- **Information**
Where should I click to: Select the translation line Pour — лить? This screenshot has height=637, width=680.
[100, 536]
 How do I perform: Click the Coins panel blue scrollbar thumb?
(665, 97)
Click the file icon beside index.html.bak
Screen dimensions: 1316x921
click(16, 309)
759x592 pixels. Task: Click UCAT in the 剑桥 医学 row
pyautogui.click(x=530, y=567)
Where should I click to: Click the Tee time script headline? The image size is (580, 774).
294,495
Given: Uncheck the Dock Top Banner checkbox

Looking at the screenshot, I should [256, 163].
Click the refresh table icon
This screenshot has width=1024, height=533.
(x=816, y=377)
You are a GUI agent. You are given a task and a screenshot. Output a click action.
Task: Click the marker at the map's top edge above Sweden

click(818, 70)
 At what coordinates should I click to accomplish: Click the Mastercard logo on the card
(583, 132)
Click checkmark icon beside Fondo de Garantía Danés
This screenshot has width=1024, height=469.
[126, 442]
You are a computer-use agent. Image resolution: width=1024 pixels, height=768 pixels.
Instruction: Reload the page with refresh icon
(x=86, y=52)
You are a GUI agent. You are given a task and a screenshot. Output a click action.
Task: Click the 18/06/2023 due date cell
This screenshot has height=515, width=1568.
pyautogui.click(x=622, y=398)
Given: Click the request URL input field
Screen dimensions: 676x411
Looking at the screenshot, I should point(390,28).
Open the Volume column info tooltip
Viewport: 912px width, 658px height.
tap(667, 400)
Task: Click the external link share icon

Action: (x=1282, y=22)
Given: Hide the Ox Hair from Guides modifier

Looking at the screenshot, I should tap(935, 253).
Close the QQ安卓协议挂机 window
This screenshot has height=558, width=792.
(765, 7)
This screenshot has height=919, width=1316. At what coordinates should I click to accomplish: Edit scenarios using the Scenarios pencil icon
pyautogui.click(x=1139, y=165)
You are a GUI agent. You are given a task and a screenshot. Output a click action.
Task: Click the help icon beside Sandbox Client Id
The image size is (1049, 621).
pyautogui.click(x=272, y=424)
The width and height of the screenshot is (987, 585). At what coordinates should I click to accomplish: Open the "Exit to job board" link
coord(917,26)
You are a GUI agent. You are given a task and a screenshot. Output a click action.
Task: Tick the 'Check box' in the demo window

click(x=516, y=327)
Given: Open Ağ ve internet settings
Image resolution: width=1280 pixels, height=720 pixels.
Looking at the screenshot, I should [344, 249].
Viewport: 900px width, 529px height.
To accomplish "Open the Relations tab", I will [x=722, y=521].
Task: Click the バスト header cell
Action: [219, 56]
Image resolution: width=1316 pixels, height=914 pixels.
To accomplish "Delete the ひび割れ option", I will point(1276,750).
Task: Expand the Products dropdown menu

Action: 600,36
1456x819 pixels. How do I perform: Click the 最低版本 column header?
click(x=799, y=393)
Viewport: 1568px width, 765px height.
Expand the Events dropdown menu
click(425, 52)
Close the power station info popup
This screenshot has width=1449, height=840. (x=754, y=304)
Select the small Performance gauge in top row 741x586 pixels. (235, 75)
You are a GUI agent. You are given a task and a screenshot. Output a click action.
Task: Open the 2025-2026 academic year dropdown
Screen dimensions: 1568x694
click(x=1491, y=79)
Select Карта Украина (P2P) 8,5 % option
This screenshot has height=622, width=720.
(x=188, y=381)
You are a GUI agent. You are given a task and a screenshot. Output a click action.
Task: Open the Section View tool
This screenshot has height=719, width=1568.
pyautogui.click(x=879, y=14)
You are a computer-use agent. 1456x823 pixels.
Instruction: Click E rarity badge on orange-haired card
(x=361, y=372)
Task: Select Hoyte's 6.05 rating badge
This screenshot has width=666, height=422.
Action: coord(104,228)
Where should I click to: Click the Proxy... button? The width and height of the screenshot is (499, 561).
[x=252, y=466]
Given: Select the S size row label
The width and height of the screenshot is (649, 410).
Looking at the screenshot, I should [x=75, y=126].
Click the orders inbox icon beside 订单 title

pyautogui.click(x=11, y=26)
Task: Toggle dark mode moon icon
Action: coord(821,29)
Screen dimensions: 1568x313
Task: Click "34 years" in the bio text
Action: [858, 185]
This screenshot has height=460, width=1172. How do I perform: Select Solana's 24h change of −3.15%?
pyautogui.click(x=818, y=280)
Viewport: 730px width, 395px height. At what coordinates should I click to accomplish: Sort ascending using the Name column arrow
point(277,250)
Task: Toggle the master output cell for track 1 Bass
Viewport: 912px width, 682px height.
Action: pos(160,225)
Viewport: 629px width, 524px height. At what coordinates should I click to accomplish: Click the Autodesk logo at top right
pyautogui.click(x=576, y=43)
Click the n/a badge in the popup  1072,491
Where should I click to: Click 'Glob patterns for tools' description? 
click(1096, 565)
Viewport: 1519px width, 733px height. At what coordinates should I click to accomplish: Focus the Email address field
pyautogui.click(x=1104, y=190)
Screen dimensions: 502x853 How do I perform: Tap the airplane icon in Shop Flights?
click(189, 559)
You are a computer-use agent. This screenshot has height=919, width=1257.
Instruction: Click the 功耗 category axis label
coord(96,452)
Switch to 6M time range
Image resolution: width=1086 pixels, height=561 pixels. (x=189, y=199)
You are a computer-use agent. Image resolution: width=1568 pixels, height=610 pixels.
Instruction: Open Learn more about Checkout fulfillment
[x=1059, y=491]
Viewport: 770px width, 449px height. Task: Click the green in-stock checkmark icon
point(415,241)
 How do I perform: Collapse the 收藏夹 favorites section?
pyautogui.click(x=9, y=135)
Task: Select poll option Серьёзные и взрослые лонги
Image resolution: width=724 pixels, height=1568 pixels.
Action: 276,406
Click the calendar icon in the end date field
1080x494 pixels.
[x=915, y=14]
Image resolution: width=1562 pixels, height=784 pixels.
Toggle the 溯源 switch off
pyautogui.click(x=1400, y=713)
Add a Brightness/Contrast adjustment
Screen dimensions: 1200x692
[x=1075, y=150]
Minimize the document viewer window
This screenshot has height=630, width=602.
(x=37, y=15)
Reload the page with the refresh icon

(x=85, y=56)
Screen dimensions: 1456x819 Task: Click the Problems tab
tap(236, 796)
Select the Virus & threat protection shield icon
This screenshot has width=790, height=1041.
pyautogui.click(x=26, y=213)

- **Work to complete**
From the line containing "Toggle the 溯源 switch off" down to the last line of the records above, print every line exactly, with both ends kept.

- **Response for this exercise**
Toggle the 溯源 switch off
pyautogui.click(x=1400, y=713)
Add a Brightness/Contrast adjustment
Screen dimensions: 1200x692
[x=1075, y=150]
Minimize the document viewer window
This screenshot has height=630, width=602.
(x=37, y=15)
Reload the page with the refresh icon

(x=85, y=56)
Screen dimensions: 1456x819 Task: Click the Problems tab
tap(236, 796)
Select the Virus & threat protection shield icon
This screenshot has width=790, height=1041.
pyautogui.click(x=26, y=213)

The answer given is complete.